Your task> Copy out the listing below, keeping every character as is.

Given entries>
==========

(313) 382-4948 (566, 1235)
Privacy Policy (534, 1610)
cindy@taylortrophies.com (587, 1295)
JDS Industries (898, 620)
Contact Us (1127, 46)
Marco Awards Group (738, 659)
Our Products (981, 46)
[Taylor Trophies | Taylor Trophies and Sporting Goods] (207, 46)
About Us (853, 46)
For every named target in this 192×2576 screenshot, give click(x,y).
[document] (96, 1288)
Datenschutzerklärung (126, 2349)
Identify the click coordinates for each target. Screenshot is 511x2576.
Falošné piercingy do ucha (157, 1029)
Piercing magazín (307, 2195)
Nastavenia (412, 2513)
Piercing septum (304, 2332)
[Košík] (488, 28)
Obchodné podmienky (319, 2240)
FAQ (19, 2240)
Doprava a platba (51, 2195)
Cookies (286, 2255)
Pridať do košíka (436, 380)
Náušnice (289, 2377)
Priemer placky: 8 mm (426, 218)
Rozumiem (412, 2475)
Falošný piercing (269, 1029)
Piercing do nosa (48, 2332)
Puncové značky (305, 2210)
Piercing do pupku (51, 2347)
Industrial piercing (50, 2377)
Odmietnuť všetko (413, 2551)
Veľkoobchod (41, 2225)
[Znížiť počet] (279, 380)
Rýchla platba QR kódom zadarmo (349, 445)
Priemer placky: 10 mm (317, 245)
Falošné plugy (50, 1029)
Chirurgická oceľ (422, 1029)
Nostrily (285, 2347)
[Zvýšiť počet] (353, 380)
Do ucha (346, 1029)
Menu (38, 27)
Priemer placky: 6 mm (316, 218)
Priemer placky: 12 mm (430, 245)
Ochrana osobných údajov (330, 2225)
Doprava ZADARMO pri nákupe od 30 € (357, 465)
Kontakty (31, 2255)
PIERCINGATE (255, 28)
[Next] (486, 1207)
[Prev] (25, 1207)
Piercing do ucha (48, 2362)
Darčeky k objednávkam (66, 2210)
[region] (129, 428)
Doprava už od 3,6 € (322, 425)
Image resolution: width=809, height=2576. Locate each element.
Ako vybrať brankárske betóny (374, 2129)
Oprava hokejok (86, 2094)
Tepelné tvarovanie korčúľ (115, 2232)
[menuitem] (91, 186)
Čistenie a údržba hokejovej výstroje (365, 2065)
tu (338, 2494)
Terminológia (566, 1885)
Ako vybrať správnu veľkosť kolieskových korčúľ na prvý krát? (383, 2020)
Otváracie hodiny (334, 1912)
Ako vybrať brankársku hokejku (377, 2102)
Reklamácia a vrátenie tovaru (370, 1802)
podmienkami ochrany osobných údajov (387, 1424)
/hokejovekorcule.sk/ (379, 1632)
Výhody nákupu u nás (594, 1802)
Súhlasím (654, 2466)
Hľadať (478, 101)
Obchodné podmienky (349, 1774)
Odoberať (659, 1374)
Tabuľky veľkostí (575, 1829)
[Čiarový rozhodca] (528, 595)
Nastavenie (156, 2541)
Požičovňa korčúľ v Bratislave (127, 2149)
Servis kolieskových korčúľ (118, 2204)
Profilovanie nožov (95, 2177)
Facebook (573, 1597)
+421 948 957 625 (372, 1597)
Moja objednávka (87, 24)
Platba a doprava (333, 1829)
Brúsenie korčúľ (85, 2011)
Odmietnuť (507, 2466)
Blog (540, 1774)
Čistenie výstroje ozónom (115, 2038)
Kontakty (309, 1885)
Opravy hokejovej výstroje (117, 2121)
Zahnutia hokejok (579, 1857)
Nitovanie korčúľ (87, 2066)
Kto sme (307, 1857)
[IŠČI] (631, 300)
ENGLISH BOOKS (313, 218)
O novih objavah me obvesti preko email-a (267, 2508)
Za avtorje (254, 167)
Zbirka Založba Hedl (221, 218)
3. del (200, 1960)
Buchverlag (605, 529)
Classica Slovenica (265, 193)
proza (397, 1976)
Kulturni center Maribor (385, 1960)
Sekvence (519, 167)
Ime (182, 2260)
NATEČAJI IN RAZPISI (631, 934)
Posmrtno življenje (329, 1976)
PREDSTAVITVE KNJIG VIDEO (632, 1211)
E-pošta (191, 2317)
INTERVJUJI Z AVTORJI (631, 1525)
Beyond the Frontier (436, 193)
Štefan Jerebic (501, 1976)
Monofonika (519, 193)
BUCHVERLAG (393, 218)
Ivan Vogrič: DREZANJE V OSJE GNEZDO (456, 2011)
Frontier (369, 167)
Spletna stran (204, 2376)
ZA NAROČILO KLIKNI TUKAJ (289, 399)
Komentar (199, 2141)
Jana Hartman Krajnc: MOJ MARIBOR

==========

Solved exercise>
(313) 382-4948 (566, 1235)
Privacy Policy (534, 1610)
cindy@taylortrophies.com (587, 1295)
JDS Industries (898, 620)
Contact Us (1127, 46)
Marco Awards Group (738, 659)
Our Products (981, 46)
[Taylor Trophies | Taylor Trophies and Sporting Goods] (207, 46)
About Us (853, 46)
For every named target in this 192×2576 screenshot, give click(x,y).
[document] (96, 1288)
Datenschutzerklärung (126, 2349)
Identify the click coordinates for each target. Screenshot is 511x2576.
Falošné piercingy do ucha (157, 1029)
Piercing magazín (307, 2195)
Nastavenia (412, 2513)
Piercing septum (304, 2332)
[Košík] (488, 28)
Obchodné podmienky (319, 2240)
FAQ (19, 2240)
Doprava a platba (51, 2195)
Cookies (286, 2255)
Pridať do košíka (436, 380)
Náušnice (289, 2377)
Priemer placky: 8 mm (426, 218)
Rozumiem (412, 2475)
Falošný piercing (269, 1029)
Piercing do nosa (48, 2332)
Puncové značky (305, 2210)
Piercing do pupku (51, 2347)
Industrial piercing (50, 2377)
Odmietnuť všetko (413, 2551)
Veľkoobchod (41, 2225)
[Znížiť počet] (279, 380)
Rýchla platba QR kódom zadarmo (349, 445)
Priemer placky: 10 mm (317, 245)
Falošné plugy (50, 1029)
Chirurgická oceľ (422, 1029)
Nostrily (285, 2347)
[Zvýšiť počet] (353, 380)
Do ucha (346, 1029)
Menu (38, 27)
Priemer placky: 6 mm (316, 218)
Priemer placky: 12 mm (430, 245)
Ochrana osobných údajov (330, 2225)
Doprava ZADARMO pri nákupe od 30 € (357, 465)
Kontakty (31, 2255)
PIERCINGATE (255, 28)
[Next] (486, 1207)
[Prev] (25, 1207)
Piercing do ucha (48, 2362)
Darčeky k objednávkam (66, 2210)
[region] (129, 428)
Doprava už od 3,6 € (322, 425)
Image resolution: width=809, height=2576. Locate each element.
Ako vybrať brankárske betóny (374, 2129)
Oprava hokejok (86, 2094)
Tepelné tvarovanie korčúľ (115, 2232)
[menuitem] (91, 186)
Čistenie a údržba hokejovej výstroje (365, 2065)
tu (338, 2494)
Terminológia (566, 1885)
Ako vybrať správnu veľkosť kolieskových korčúľ na prvý krát? (383, 2020)
Otváracie hodiny (334, 1912)
Ako vybrať brankársku hokejku (377, 2102)
Reklamácia a vrátenie tovaru (370, 1802)
podmienkami ochrany osobných údajov (387, 1424)
/hokejovekorcule.sk/ (379, 1632)
Výhody nákupu u nás (594, 1802)
Súhlasím (654, 2466)
Hľadať (478, 101)
Obchodné podmienky (349, 1774)
Odoberať (659, 1374)
Tabuľky veľkostí (575, 1829)
[Čiarový rozhodca] (528, 595)
Nastavenie (156, 2541)
Požičovňa korčúľ v Bratislave (127, 2149)
Servis kolieskových korčúľ (118, 2204)
Profilovanie nožov (95, 2177)
Facebook (573, 1597)
+421 948 957 625 (372, 1597)
Moja objednávka (87, 24)
Platba a doprava (333, 1829)
Brúsenie korčúľ (85, 2011)
Odmietnuť (507, 2466)
Blog (540, 1774)
Čistenie výstroje ozónom (115, 2038)
Kontakty (309, 1885)
Opravy hokejovej výstroje (117, 2121)
Zahnutia hokejok (579, 1857)
Nitovanie korčúľ (87, 2066)
Kto sme (307, 1857)
[IŠČI] (631, 300)
ENGLISH BOOKS (313, 218)
O novih objavah me obvesti preko email-a (267, 2508)
Za avtorje (254, 167)
Zbirka Založba Hedl (221, 218)
3. del (200, 1960)
Buchverlag (605, 529)
Classica Slovenica (265, 193)
proza (397, 1976)
Kulturni center Maribor (385, 1960)
Sekvence (519, 167)
Ime (182, 2260)
NATEČAJI IN RAZPISI (631, 934)
Posmrtno življenje (329, 1976)
PREDSTAVITVE KNJIG VIDEO (632, 1211)
E-pošta (191, 2317)
INTERVJUJI Z AVTORJI (631, 1525)
Beyond the Frontier (436, 193)
Štefan Jerebic (501, 1976)
Monofonika (519, 193)
BUCHVERLAG (393, 218)
Ivan Vogrič: DREZANJE V OSJE GNEZDO (456, 2011)
Frontier (369, 167)
Spletna stran (204, 2376)
ZA NAROČILO KLIKNI TUKAJ (289, 399)
Komentar (199, 2141)
Jana Hartman Krajnc: MOJ MARIBOR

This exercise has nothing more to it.